# [Activity]
Leave the pictures out and reproduce, exactly, the lines from the one with "Show previous toolbar items arrow" through the end of the entries below.

# [Data section]
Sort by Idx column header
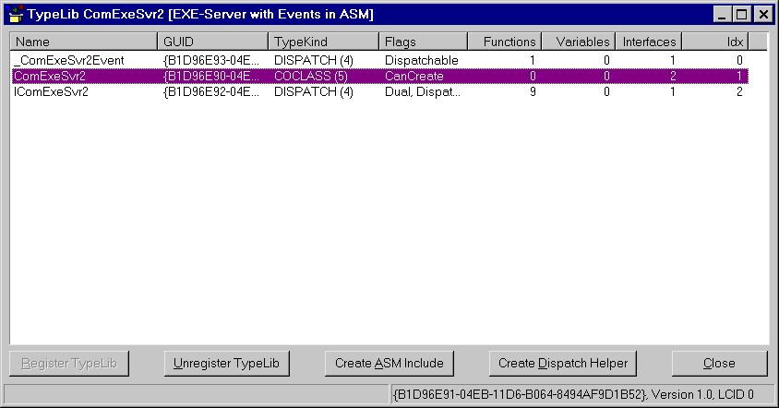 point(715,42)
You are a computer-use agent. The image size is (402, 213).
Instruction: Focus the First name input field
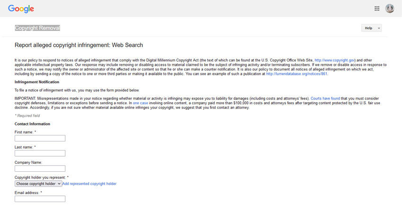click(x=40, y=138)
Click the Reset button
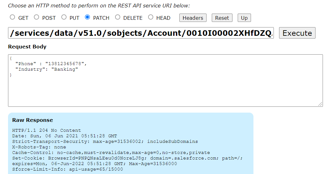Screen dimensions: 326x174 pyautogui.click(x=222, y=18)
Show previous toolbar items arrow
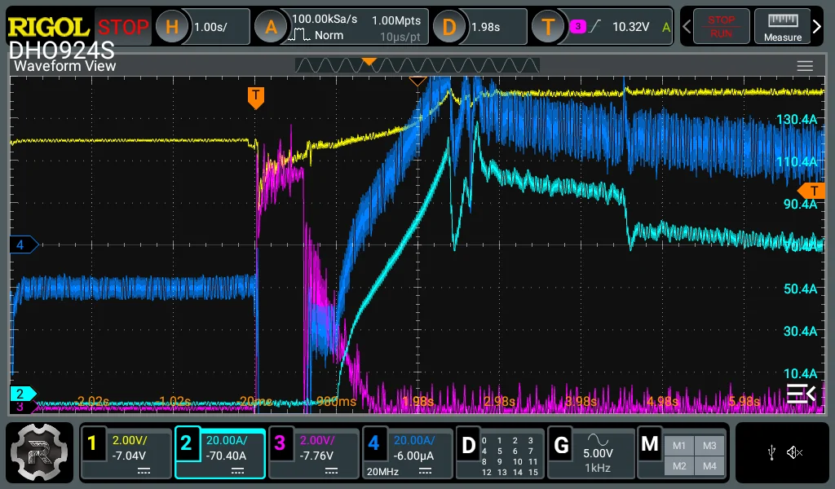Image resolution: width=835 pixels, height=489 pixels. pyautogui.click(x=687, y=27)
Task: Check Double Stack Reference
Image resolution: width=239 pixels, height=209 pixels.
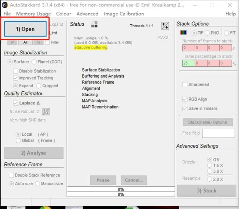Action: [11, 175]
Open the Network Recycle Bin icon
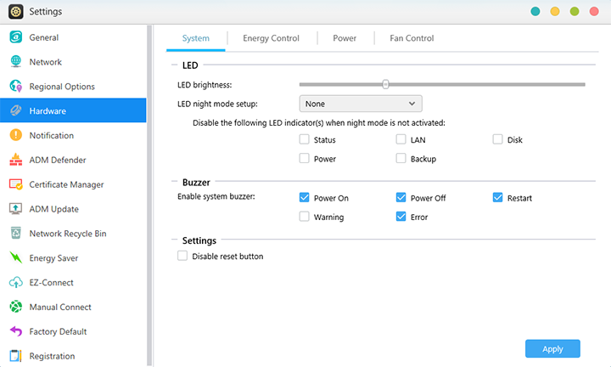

# [Answer]
Show previous toolbar items arrow
Image resolution: width=835 pixels, height=489 pixels. pyautogui.click(x=687, y=27)
Task: Check Double Stack Reference
Image resolution: width=239 pixels, height=209 pixels.
Action: [11, 175]
Open the Network Recycle Bin icon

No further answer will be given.